Please go through all of the data below and swap every "CUBETA" for "BANDEJA". Give the lines back with nothing else changed.

*-*-*

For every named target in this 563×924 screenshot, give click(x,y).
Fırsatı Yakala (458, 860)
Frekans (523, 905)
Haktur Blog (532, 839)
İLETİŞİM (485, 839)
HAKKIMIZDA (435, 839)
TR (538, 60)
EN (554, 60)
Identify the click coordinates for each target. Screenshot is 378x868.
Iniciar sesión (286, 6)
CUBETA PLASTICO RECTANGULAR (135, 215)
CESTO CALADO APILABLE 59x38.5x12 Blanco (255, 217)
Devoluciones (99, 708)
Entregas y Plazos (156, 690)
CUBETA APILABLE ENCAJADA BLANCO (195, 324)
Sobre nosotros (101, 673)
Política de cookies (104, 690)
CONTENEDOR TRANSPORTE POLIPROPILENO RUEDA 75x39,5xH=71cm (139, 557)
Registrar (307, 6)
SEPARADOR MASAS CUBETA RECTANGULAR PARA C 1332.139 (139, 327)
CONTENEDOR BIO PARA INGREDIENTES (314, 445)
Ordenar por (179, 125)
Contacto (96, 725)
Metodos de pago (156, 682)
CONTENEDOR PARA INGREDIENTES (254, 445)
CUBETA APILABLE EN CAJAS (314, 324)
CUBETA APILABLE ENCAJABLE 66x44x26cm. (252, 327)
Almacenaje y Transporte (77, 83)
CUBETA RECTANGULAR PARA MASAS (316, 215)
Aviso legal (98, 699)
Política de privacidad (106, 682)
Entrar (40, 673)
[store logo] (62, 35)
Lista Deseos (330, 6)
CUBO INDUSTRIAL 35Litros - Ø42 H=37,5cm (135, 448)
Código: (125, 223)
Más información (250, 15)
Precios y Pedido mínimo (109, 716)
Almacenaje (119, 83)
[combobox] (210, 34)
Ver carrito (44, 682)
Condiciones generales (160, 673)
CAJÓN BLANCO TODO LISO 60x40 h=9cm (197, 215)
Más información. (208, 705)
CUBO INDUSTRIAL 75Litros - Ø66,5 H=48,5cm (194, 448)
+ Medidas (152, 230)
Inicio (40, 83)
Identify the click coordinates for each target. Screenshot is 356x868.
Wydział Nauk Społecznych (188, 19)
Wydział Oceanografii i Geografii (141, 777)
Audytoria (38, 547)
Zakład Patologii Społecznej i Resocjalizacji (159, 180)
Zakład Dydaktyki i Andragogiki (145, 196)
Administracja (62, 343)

*-*-*

CORRECT ANSWER>
For every named target in this 563×924 screenshot, give click(x,y).
Fırsatı Yakala (458, 860)
Frekans (523, 905)
Haktur Blog (532, 839)
İLETİŞİM (485, 839)
HAKKIMIZDA (435, 839)
TR (538, 60)
EN (554, 60)
Identify the click coordinates for each target. Screenshot is 378x868.
Iniciar sesión (286, 6)
BANDEJA PLASTICO RECTANGULAR (135, 215)
CESTO CALADO APILABLE 59x38.5x12 Blanco (255, 217)
Devoluciones (99, 708)
Entregas y Plazos (156, 690)
BANDEJA APILABLE ENCAJADA BLANCO (195, 324)
Sobre nosotros (101, 673)
Política de cookies (104, 690)
CONTENEDOR TRANSPORTE POLIPROPILENO RUEDA 75x39,5xH=71cm (139, 557)
Registrar (307, 6)
SEPARADOR MASAS BANDEJA RECTANGULAR PARA C 1332.139 (139, 327)
CONTENEDOR BIO PARA INGREDIENTES (314, 445)
Ordenar por (179, 125)
Contacto (96, 725)
Metodos de pago (156, 682)
CONTENEDOR PARA INGREDIENTES (254, 445)
BANDEJA APILABLE EN CAJAS (314, 324)
BANDEJA APILABLE ENCAJABLE 66x44x26cm. (252, 327)
Almacenaje y Transporte (77, 83)
BANDEJA RECTANGULAR PARA MASAS (316, 215)
Aviso legal (98, 699)
Política de privacidad (106, 682)
Entrar (40, 673)
[store logo] (62, 35)
Lista Deseos (330, 6)
CUBO INDUSTRIAL 35Litros - Ø42 H=37,5cm (135, 448)
Código: (125, 223)
Más información (250, 15)
Precios y Pedido mínimo (109, 716)
Almacenaje (119, 83)
[combobox] (210, 34)
Ver carrito (44, 682)
Condiciones generales (160, 673)
CAJÓN BLANCO TODO LISO 60x40 h=9cm (197, 215)
Más información. (208, 705)
CUBO INDUSTRIAL 75Litros - Ø66,5 H=48,5cm (194, 448)
+ Medidas (152, 230)
Inicio (40, 83)
Identify the click coordinates for each target. Screenshot is 356x868.
Wydział Nauk Społecznych (188, 19)
Wydział Oceanografii i Geografii (141, 777)
Audytoria (38, 547)
Zakład Patologii Społecznej i Resocjalizacji (159, 180)
Zakład Dydaktyki i Andragogiki (145, 196)
Administracja (62, 343)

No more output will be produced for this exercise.